What road will we be on when the need to change will be obvious to the back seat drivers? Here's what I'm foreseeing:

  • The digital economy will become a creative economy where everyone is consciously creating their experiences
  • The network infrastructure we call the Internet will be called the SafetyNet as we utilize our world wide connectivity to support anyone who is giving their talents to create safety in the offline world of danger, deprivation and disconnection
  • The Wild West experiences of the online world will become synchronistic experiences of an inline world -- where what consistently shows up serves what we need right now

Then all of us that have had so much to say about Web 2.0, eLearning, and School 2.0 will be able to say "I told you so" when schools finally catch on or fizzle out.


  1. I like your thinking here--that systemic change in education will only occur when there is direct need as seen by the most affected stakeholders. Those stakeholders are obviously not us. We see the need. In actuality, I hope it's the students.

    If we have truly done our job of preparing students for life, then taking hold of their learning might be a natural outgrowth of that. Our system as it is now is set up so that our students are just passengers along for an educational tour of content. Until we put them in a position to pilot the tour themselves, that rear-view mirror will look mighty clear.

  2. In my view schools will not and cannot change until unions and union mentality is removed from the system. They will not change because there is no incentive for the vast majority of educators to do so. Even the entrepreneurial minds in the system that want to make a change are fighting an uphill battle. Make schools compete for customers (parents and students) like companies do on the open market and innovation is surely to happen.

  3. Patrick: Thanks for adding a comment here. I agree the students are passengers, or worse. I recently characterized the learners as migrant workers who are left behind if the fall off the flatbed truck. For students to become stakeholders, while in school, they need the freedom of a democratic process to choose their destiny. While they are held captive by servitude and feudalism, this seems unlikely. My hope rests in the education students are getting from the culture, technology changes and social-web, all empowering them to choose, create and collaborate.
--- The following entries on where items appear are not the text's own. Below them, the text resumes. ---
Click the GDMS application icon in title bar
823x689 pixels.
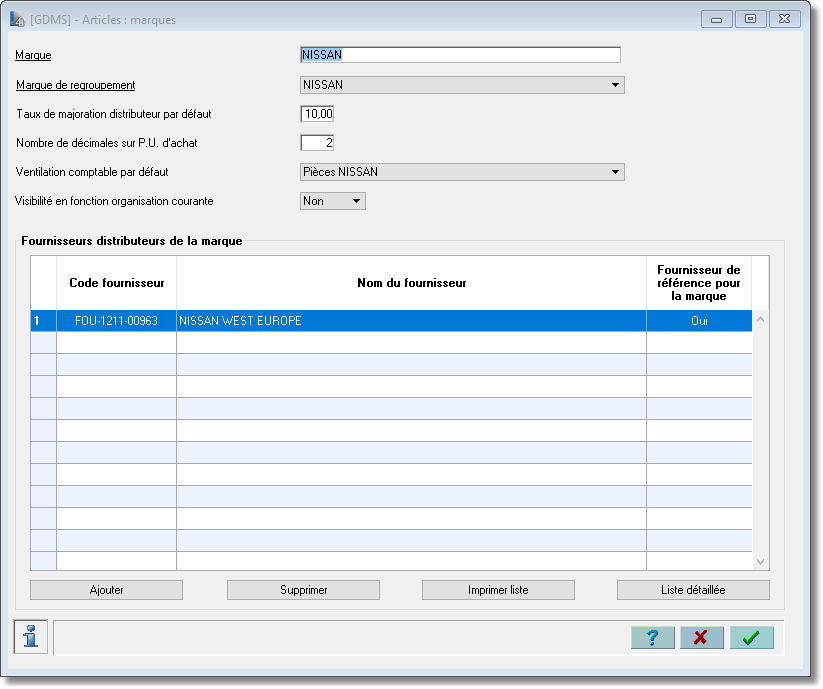click(17, 19)
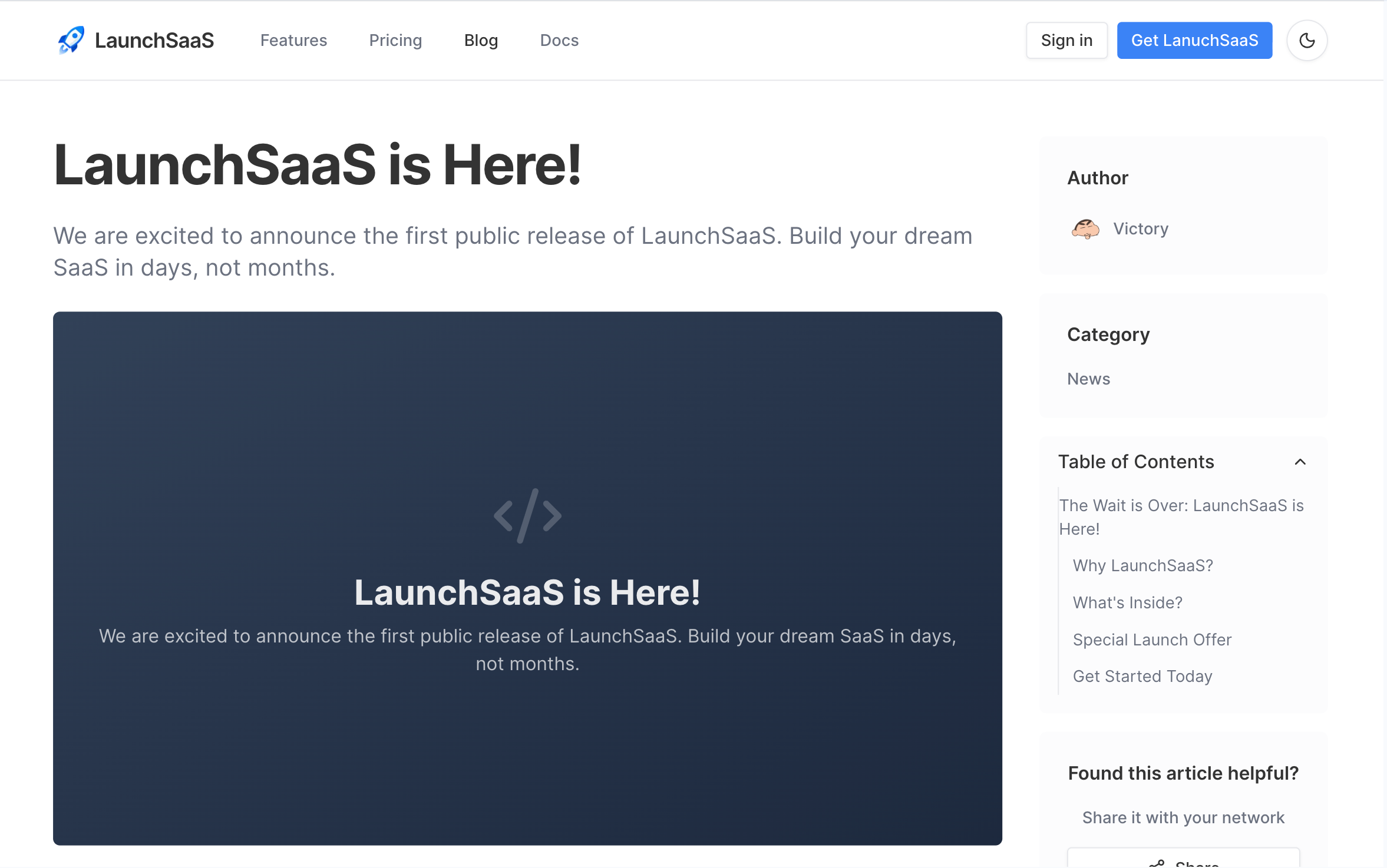Open the 'What's Inside?' section
The image size is (1387, 868).
(1127, 602)
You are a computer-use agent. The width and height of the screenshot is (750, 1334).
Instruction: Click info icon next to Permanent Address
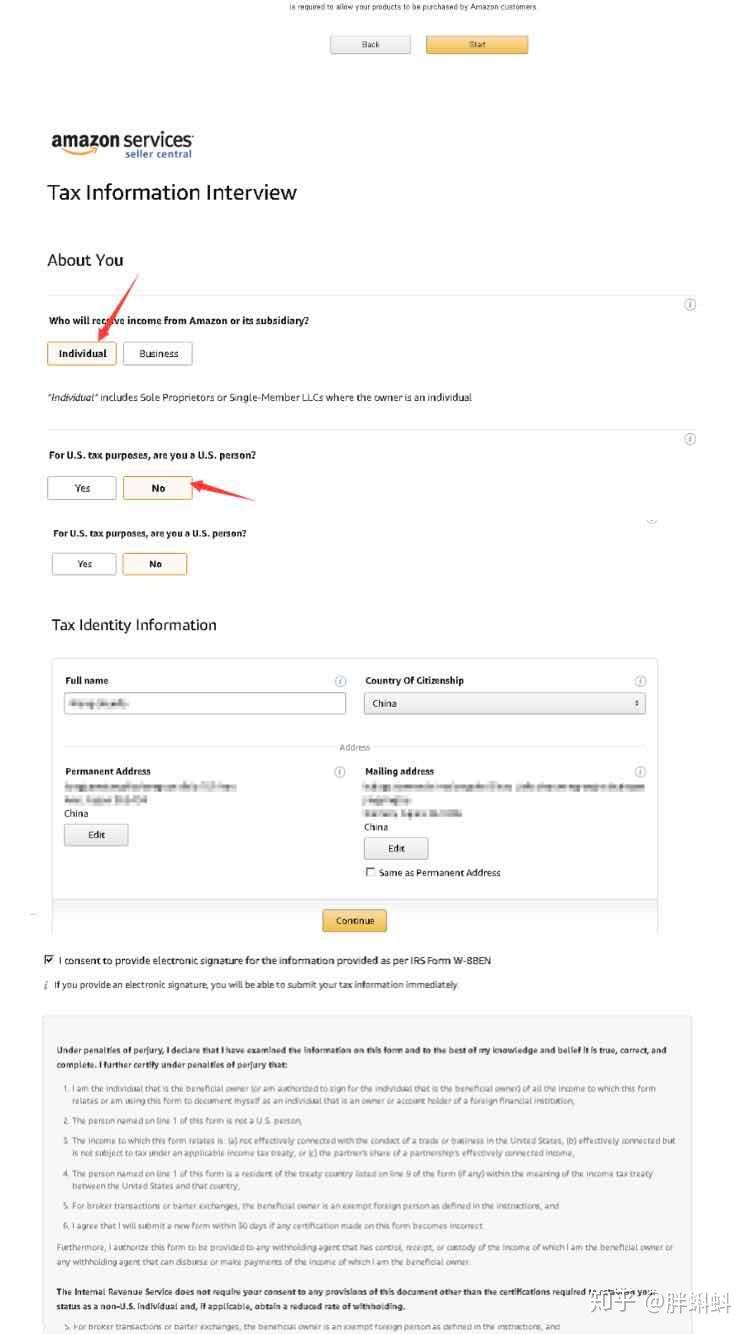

    Kevin: Thanks for bringing an entrepreneurial perspective into this. Besides the union mentality, there is a mind set from "government mandated schooling" which shuts down a free market for learning. It's possible that entrepreneurs will figure out ways around these obstacles -- like getting education from sellers on eBay, or through text messages on cell phones. There must be a way to set up an underground market while the planned curricula runs like clockwork. The systematic oppression of free market dynamics can only restrict competition and thwart innovation to those who take the oppression literally.